The committee, under after its chairman Ambassador Usman Galtimari, submitted its report in September 2011.

One of the recommendations was that the government should engage "moderate elements" within Boko Haram in dialogue to achieve peace.

That committee had traced BH emergence to the funding of private militias by politicians to win election beginning in 2003. It also traced the group's "western education is haram" ideology to a London-based scholar who the committee said was popular for his anti-western education rhetoric.

-Ghosts in custody-

Sani, who once brokered a dialogue between the government and Boko Haram, does not take the "faceless" Boko Haram claim very seriously.

"This is the same government that said it had made repeated arrests of their [Boko Haram] members and [that] they have them in custody," he told AA.

"Who do they have in detention? Do they have ghosts of Boko Haram there?" the activist quipped.

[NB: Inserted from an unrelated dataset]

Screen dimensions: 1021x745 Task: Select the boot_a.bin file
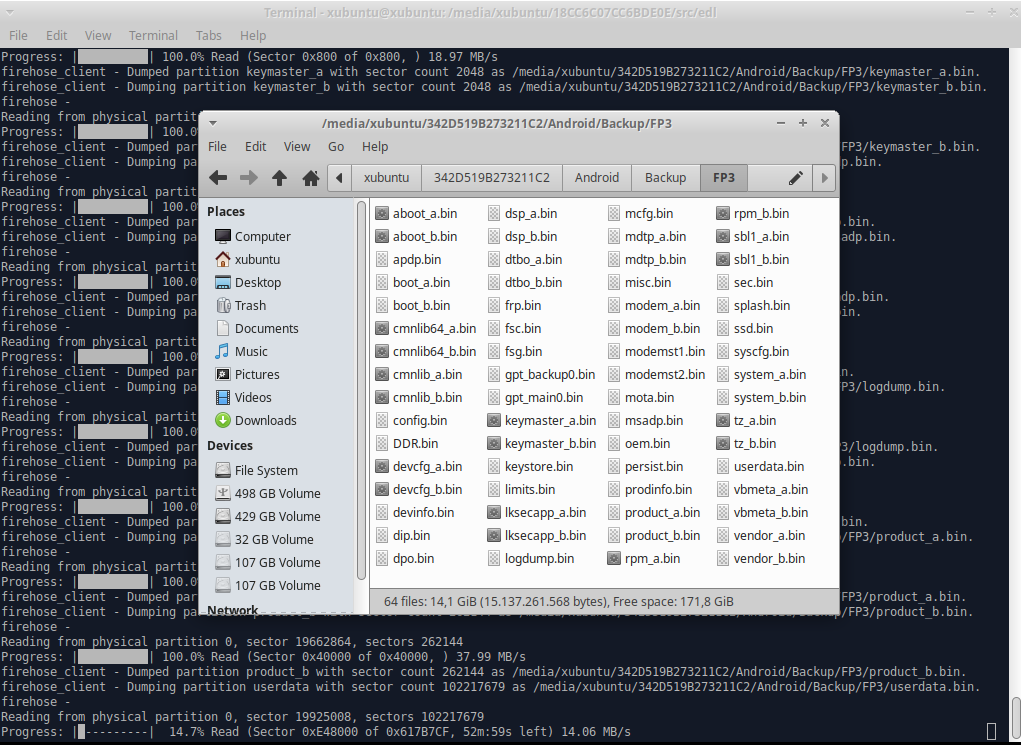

Sani once brokered a dialogue between the government and figures from Boko Haram.

The talks failed, however, after the group's emissaries were arrested.

Sani, however, still remains willing to initiate dialogue between the government and the militant group.

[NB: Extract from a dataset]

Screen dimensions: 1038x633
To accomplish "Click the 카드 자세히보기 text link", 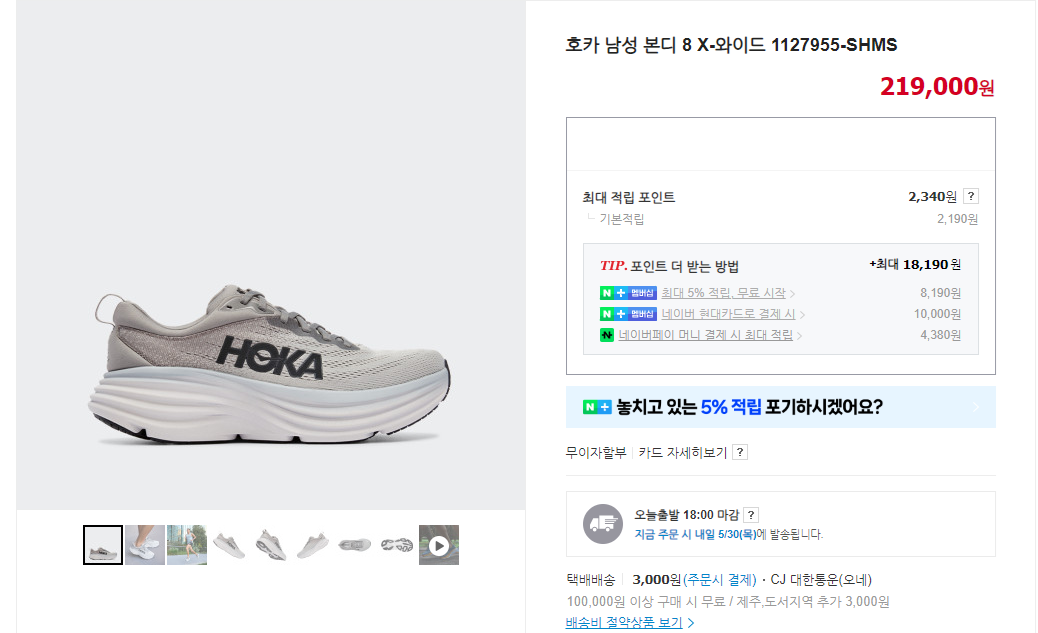I will click(683, 451).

"I would be able to do that, but I would ask for the involvements of some people who are equally very important in the process," he told AA.

"I would want the involvement of some religious clerics in the north who will help in the process. I cannot do it alone," Sani said. "But if they ask for my intervention, I will certainly do that."

Diego Okenyodo, another public affairs analyst, believes the government's "faceless" argument is "contradictory" and "falls flat on its face."

"That is because it [the government] already had a committee that claimed to have had results in negotiation with Boko Haram," he told AA.

Okenyodo, who is also a social researcher, said the government committee had reported making progress in the talks.

"So to claim 'facelessness' all of a sudden will be a contradiction," he added.

"Also, when you say 'faceless,' you have members of Boko Haram in the custody of secret police and various military formations, which have made them put faces to it," said the expert.

"In fact, they once claimed to have killed Abubakar Shekau... So they cannot make claim to Boko Haram being a faceless group," he insisted.


Yinusa Yau, another civil rights campaigner and researcher on Boko Haram, believes that neither the sect nor the government is committed to peace.

"I believe there are two levels to this issue," he told AA in an interview.

"The first level is if Boko Haram is genuinely interested in negotiation, then it should have clearly indicated the channels of communication with the government," he said.

"If they don't do that, then the group remains faceless," he added.

Yau said that if the government was committed to negotiations, then it also must set up its own mechanisms for dialogue and try to get across to the group.

He urged the government to release the reports prepared by the Turaki committee and the much earlier Galdimari committee.

"To test the government's sincerity about what it is saying, then let it first of all publish the reports of such committees," he said.

"The public needs to know what are the things that the committees have discovered or uncovered or recommended. On that basis, one can engage the government," Yau added.

"But as it is now, it is mere speculation what Turaki and others have said, because the reports haven't been made public," the expert asserted.

"As it is, it appears the government doesn't even understand what it is fighting," he added.

Yau went on: "You need to understand what you are fighting for you to be able to develop an effective strategy to contend with it."